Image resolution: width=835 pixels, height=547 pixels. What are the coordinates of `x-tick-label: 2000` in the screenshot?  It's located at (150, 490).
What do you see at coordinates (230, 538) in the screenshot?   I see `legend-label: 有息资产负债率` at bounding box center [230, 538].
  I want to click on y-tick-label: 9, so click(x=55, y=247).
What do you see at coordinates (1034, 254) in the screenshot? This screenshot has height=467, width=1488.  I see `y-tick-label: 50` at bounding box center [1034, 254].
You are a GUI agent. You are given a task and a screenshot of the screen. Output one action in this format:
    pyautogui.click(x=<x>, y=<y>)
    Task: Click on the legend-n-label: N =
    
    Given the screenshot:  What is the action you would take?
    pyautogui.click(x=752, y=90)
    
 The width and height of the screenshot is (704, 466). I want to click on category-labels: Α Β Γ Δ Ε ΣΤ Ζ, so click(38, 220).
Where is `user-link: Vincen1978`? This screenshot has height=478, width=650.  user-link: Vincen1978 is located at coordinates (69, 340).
::::::
Work item. Express the material above as a Markdown table with the columns No. and Line, one numbered row per line, leaving out blank lines.

Answer section.
| No. | Line |
|---|---|
| 1 | Image resolution: width=835 pixels, height=547 pixels. What are the coordinates of `x-tick-label: 2000` in the screenshot?  It's located at (150, 490). |
| 2 | What do you see at coordinates (230, 538) in the screenshot?   I see `legend-label: 有息资产负债率` at bounding box center [230, 538]. |
| 3 |   I want to click on y-tick-label: 9, so click(x=55, y=247). |
| 4 | What do you see at coordinates (1034, 254) in the screenshot? This screenshot has height=467, width=1488.  I see `y-tick-label: 50` at bounding box center [1034, 254]. |
| 5 | You are a GUI agent. You are given a task and a screenshot of the screen. Output one action in this format: |
| 6 |     pyautogui.click(x=<x>, y=<y>) |
| 7 |     Task: Click on the legend-n-label: N = |
| 8 |     Given the screenshot:  What is the action you would take? |
| 9 |     pyautogui.click(x=752, y=90) |
| 10 |  The width and height of the screenshot is (704, 466). I want to click on category-labels: Α Β Γ Δ Ε ΣΤ Ζ, so click(38, 220). |
| 11 | Where is `user-link: Vincen1978`? This screenshot has height=478, width=650.  user-link: Vincen1978 is located at coordinates (69, 340). |